Fassberg Seminar - Special Date: Quantitative mapping of endogenously fluorescently tagged proteins using FCS-calibrated 4D live cell imaging

The ability to tag a protein at its endogenous locus with a fluorescent protein (FP) allows for quantitative understanding of protein dynamics at the physiological level. Genome editing technology, e.g. CRISPR/Cas9, has now made this powerful approach routinely applicable to widely used mammalian cells and many other model systems, opening the possibility to systematically and quantitatively map the cellular proteome in four dimensions. Confocal time-lapse microscopy in 3D (4D imaging) is a useful tool to investigate spatio- and temporal protein dynamics, however it lacks the required quantitative power to make absolute measurements.
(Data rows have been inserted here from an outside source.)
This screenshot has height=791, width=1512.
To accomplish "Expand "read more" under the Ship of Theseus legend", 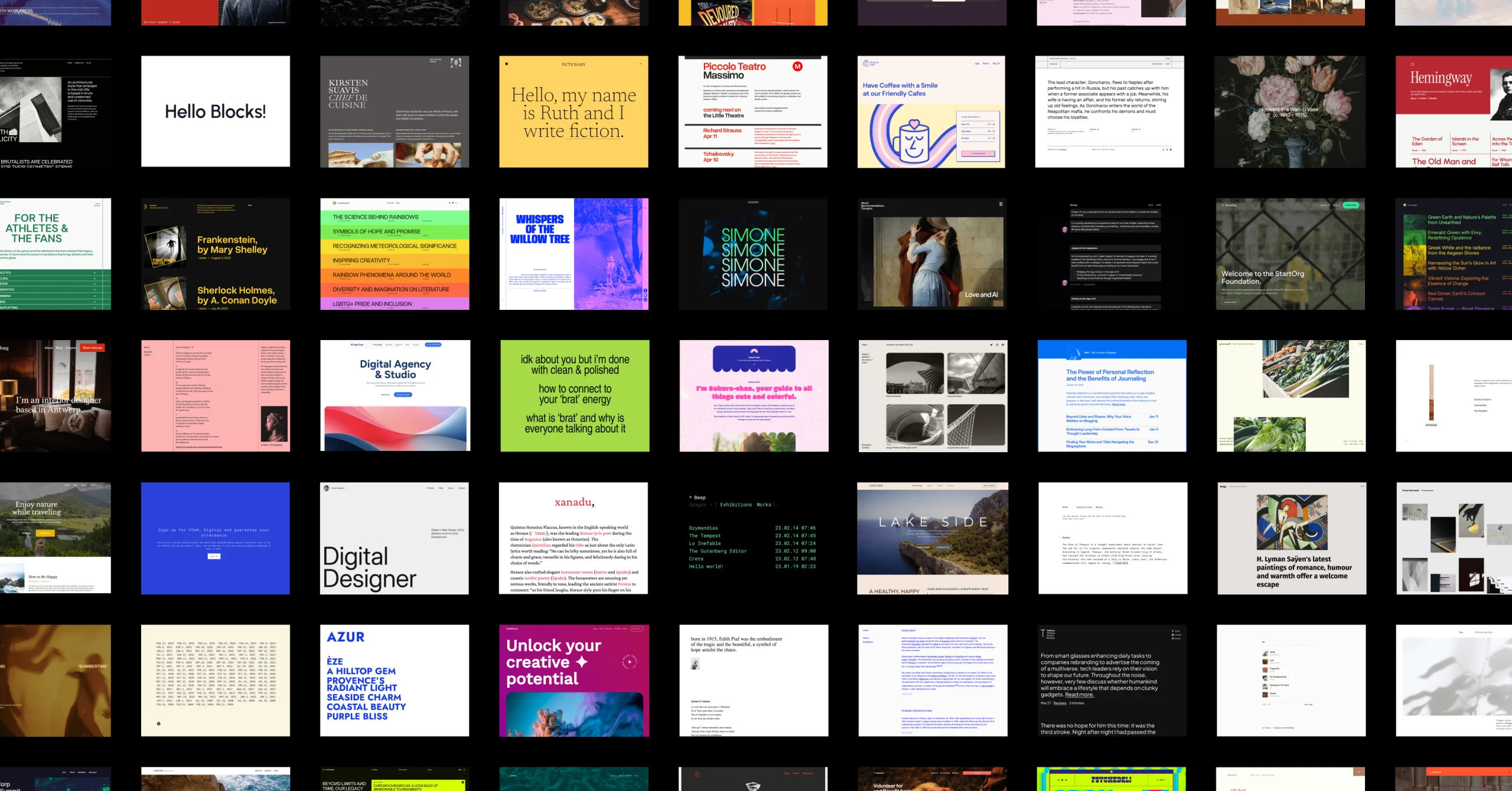I will click(x=1122, y=563).
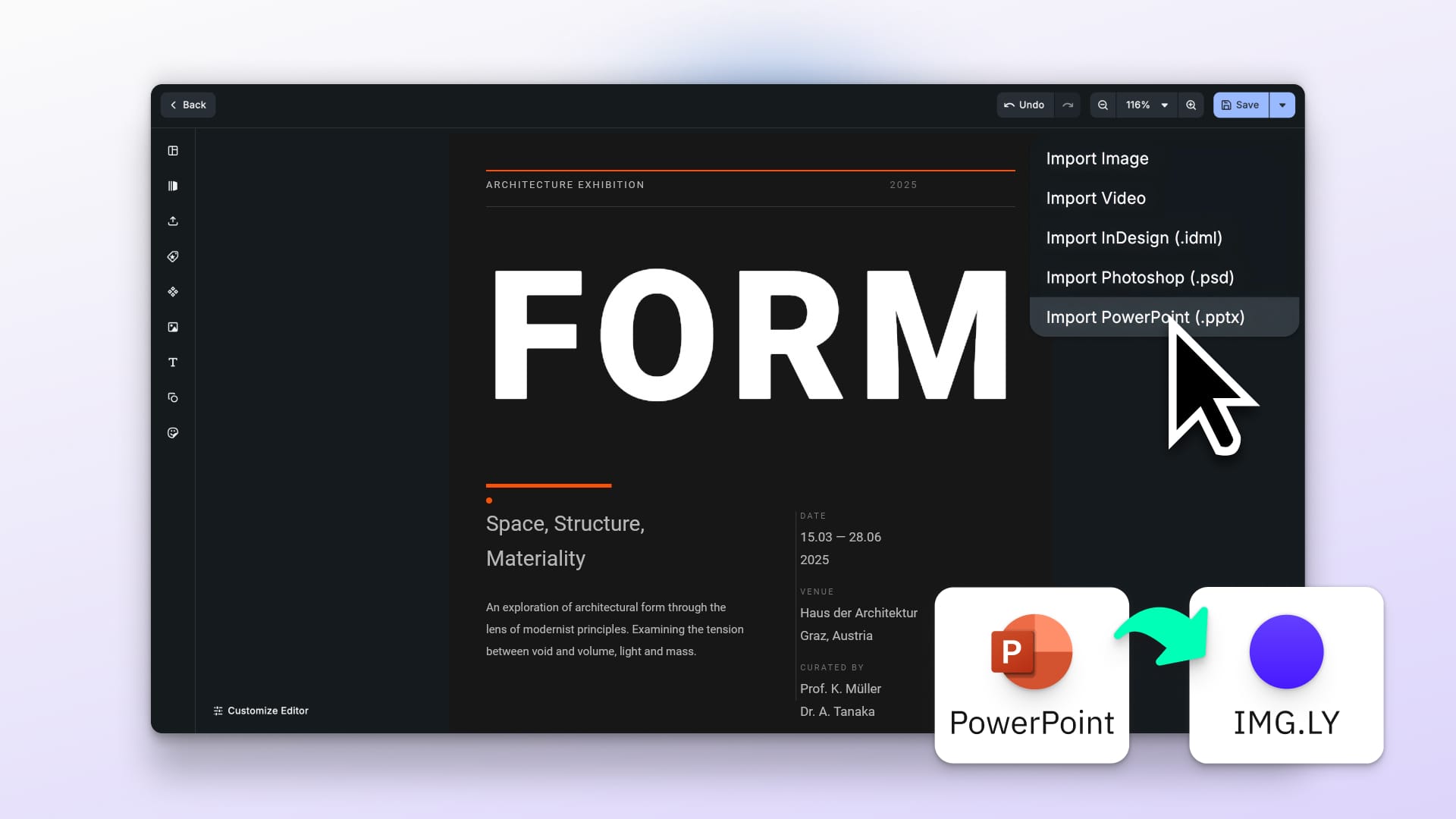
Task: Select Import PowerPoint (.pptx) from the menu
Action: 1145,317
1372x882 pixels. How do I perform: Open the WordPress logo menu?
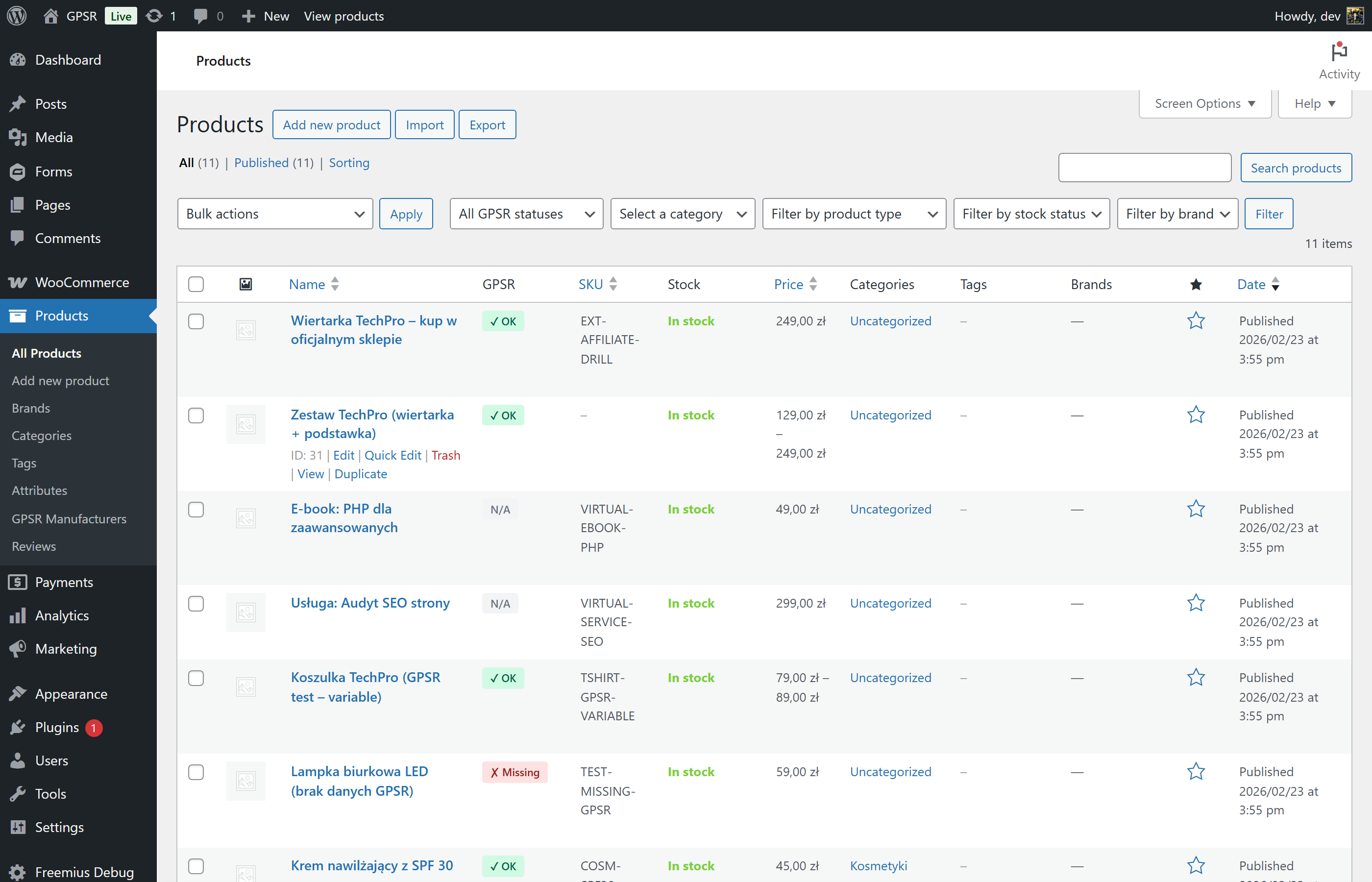(x=17, y=16)
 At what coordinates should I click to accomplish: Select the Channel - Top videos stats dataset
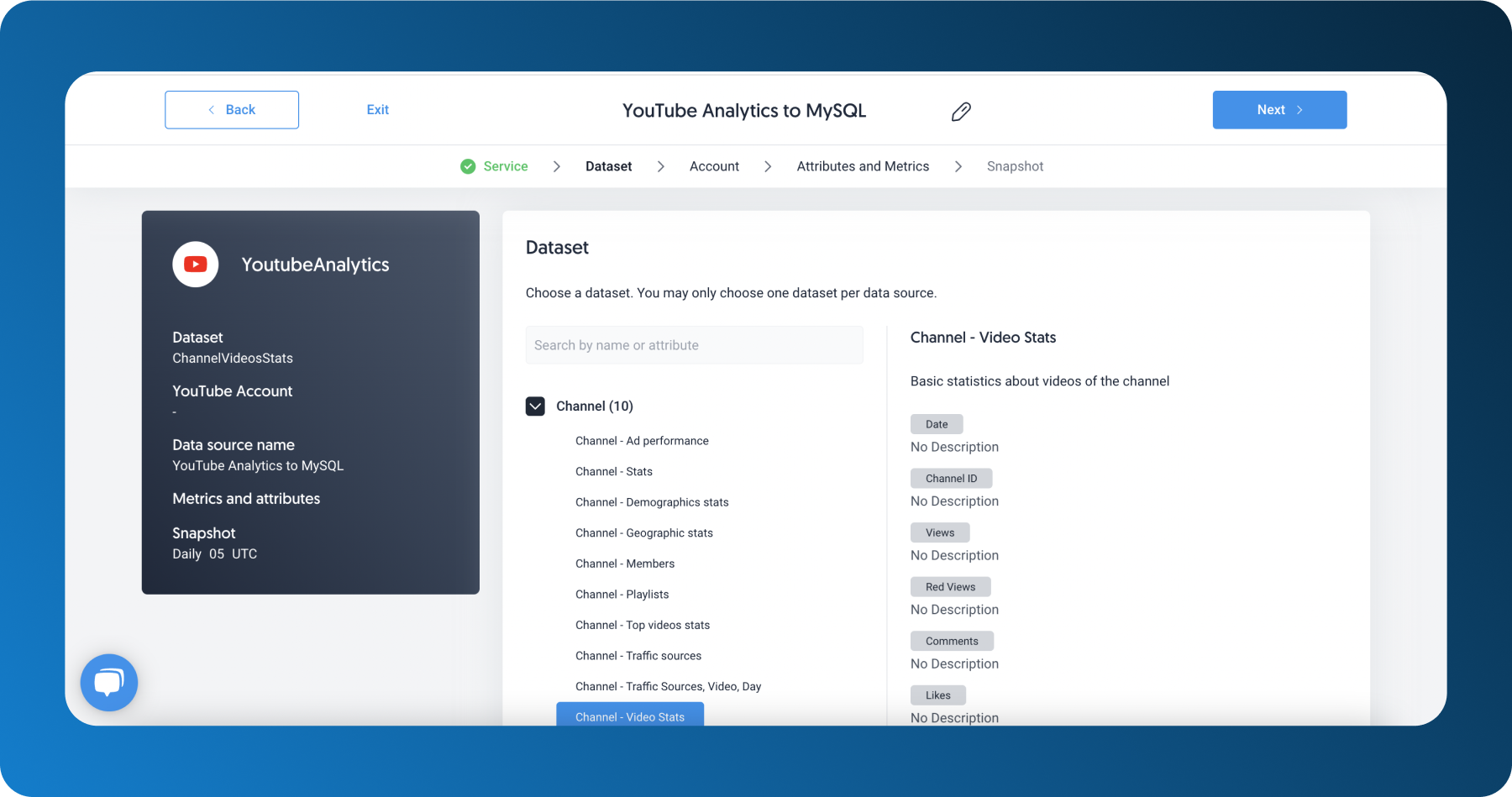[643, 625]
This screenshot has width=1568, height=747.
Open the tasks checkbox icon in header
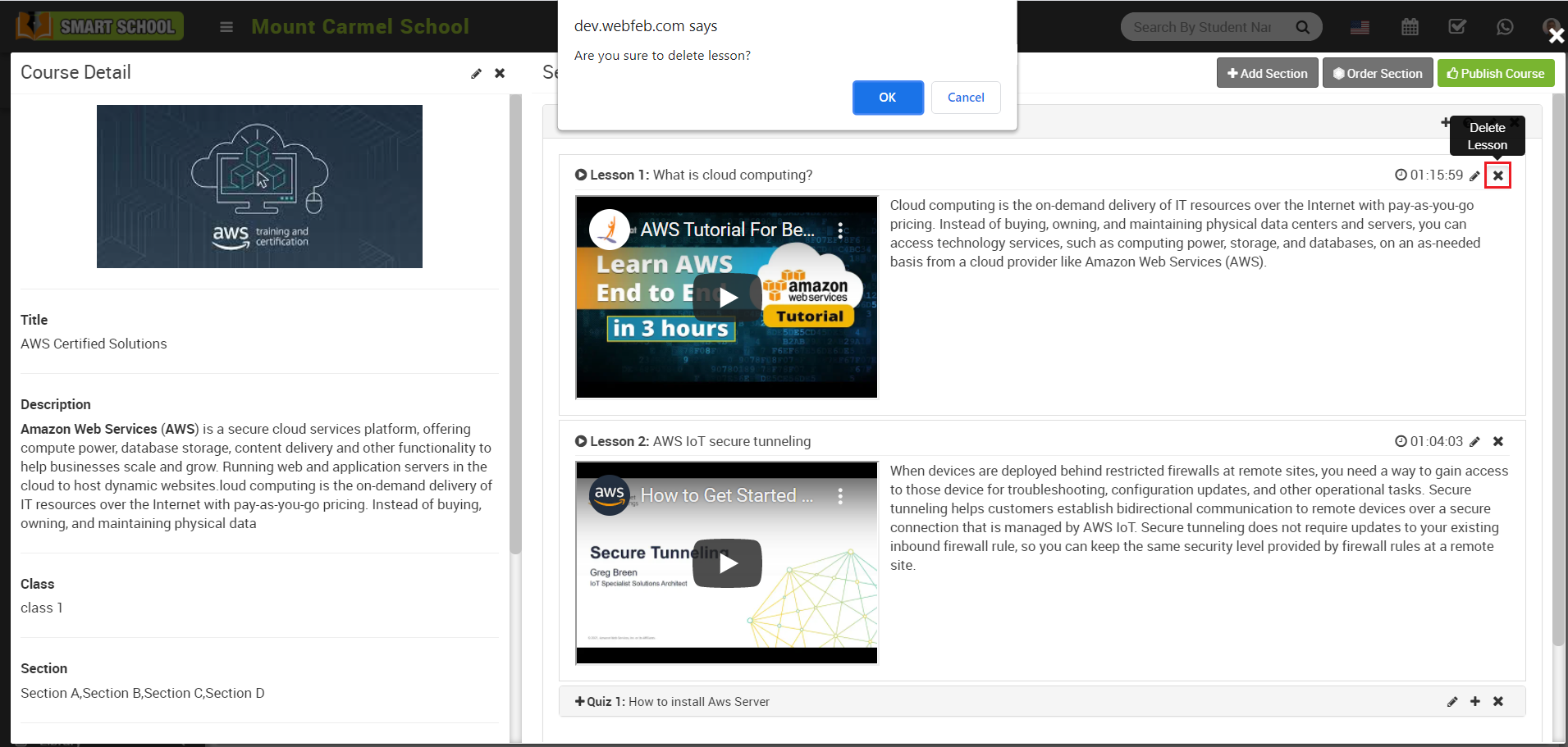click(1457, 26)
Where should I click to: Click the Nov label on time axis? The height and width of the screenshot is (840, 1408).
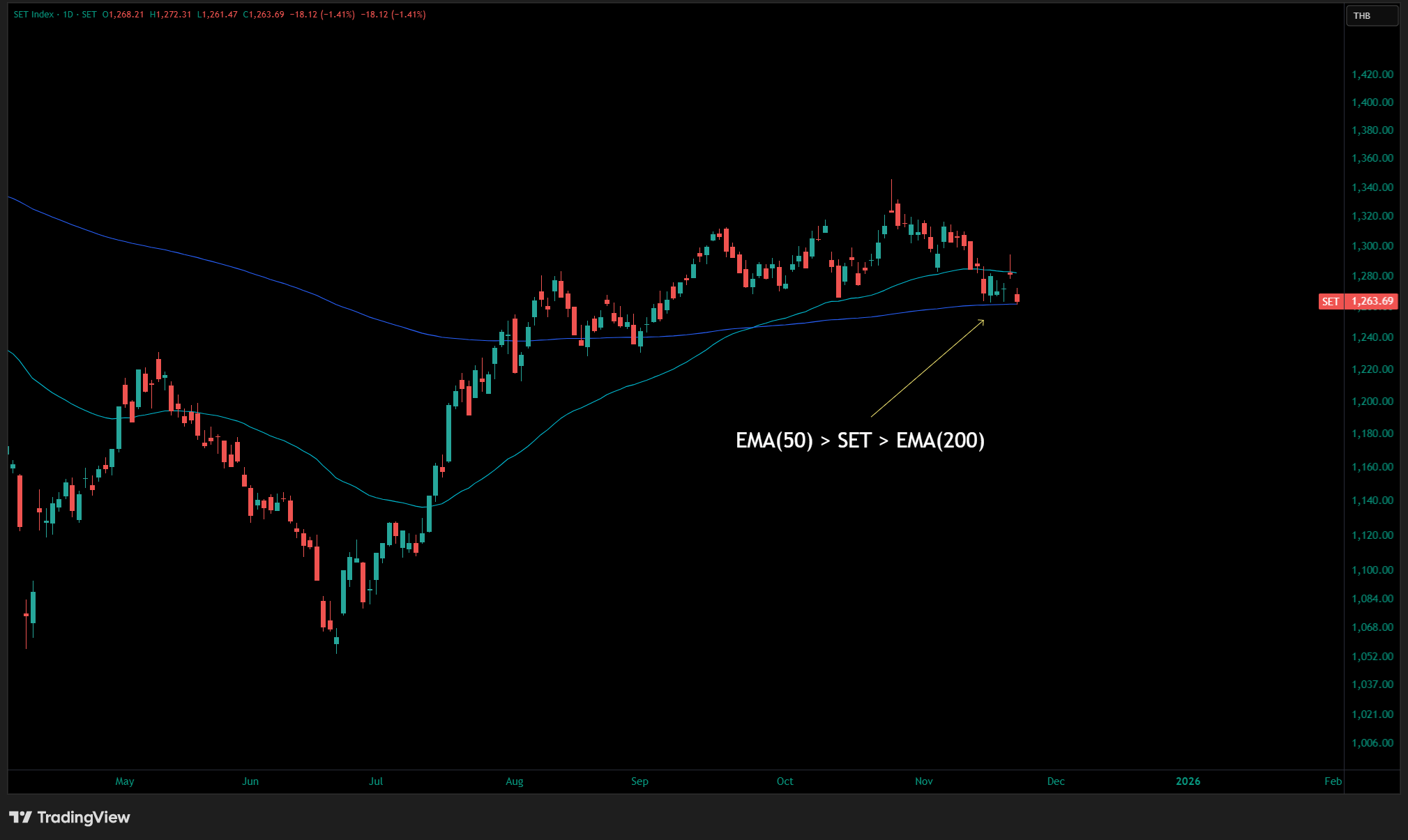click(x=923, y=781)
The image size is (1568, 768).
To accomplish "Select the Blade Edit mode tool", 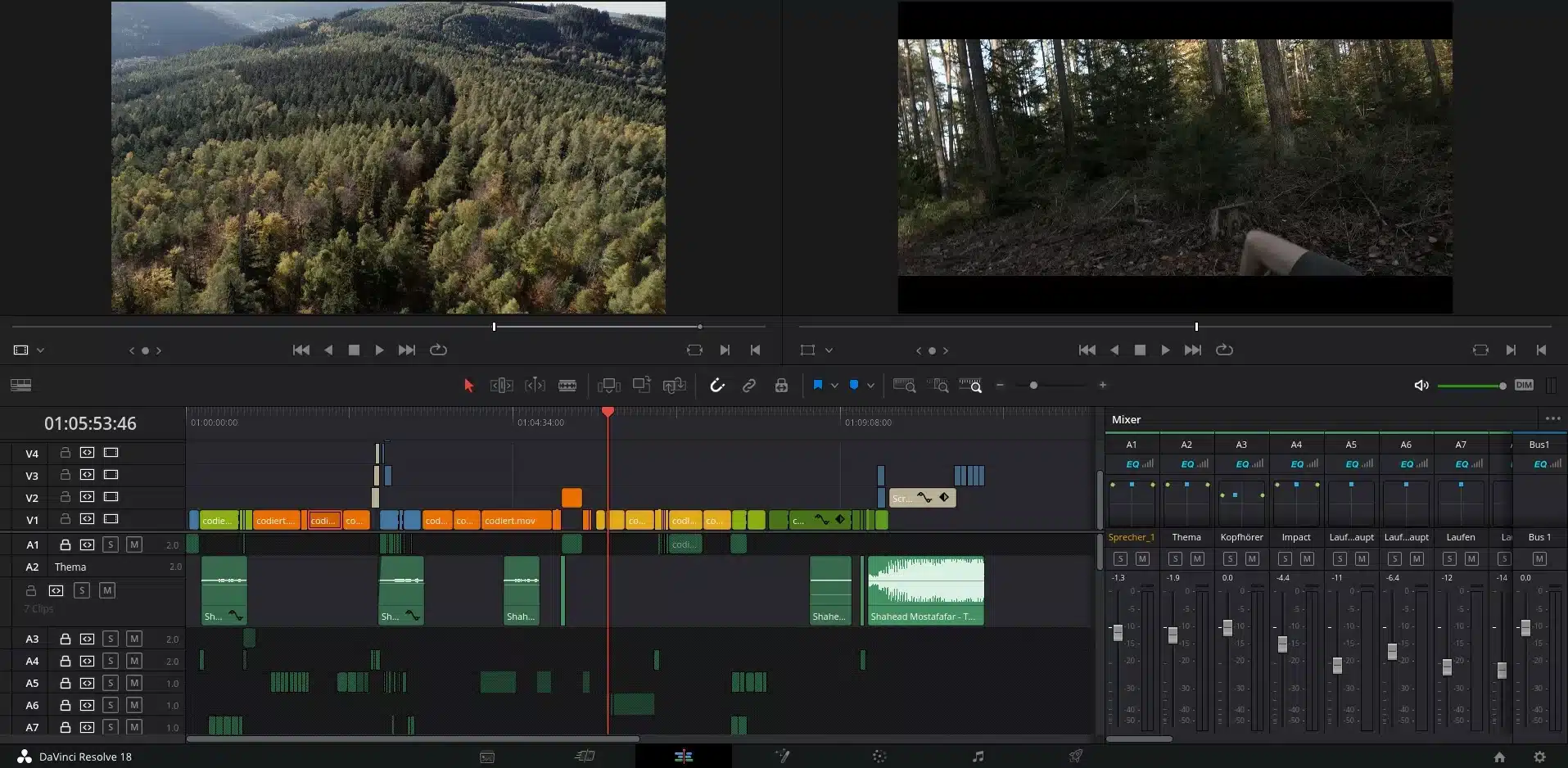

Fluorescence correlation spectroscopy (FCS) on the other hand provides quantitative measurements such as protein concentrations and diffusion coefficients, but lacks the ability for routine 4D spatial and temporal sampling. I will present an automated experimental and data analysis workflow to combine both methods and obtain quantitative imaging data in high throughput. We discuss the potential of the method using endogeneously GFP tagged nuclear pore proteins as example protein of interest. Finally, I will show how the method can be used to create a comprehensive quantitative 4D mapping of several proteins important for cell mitosis.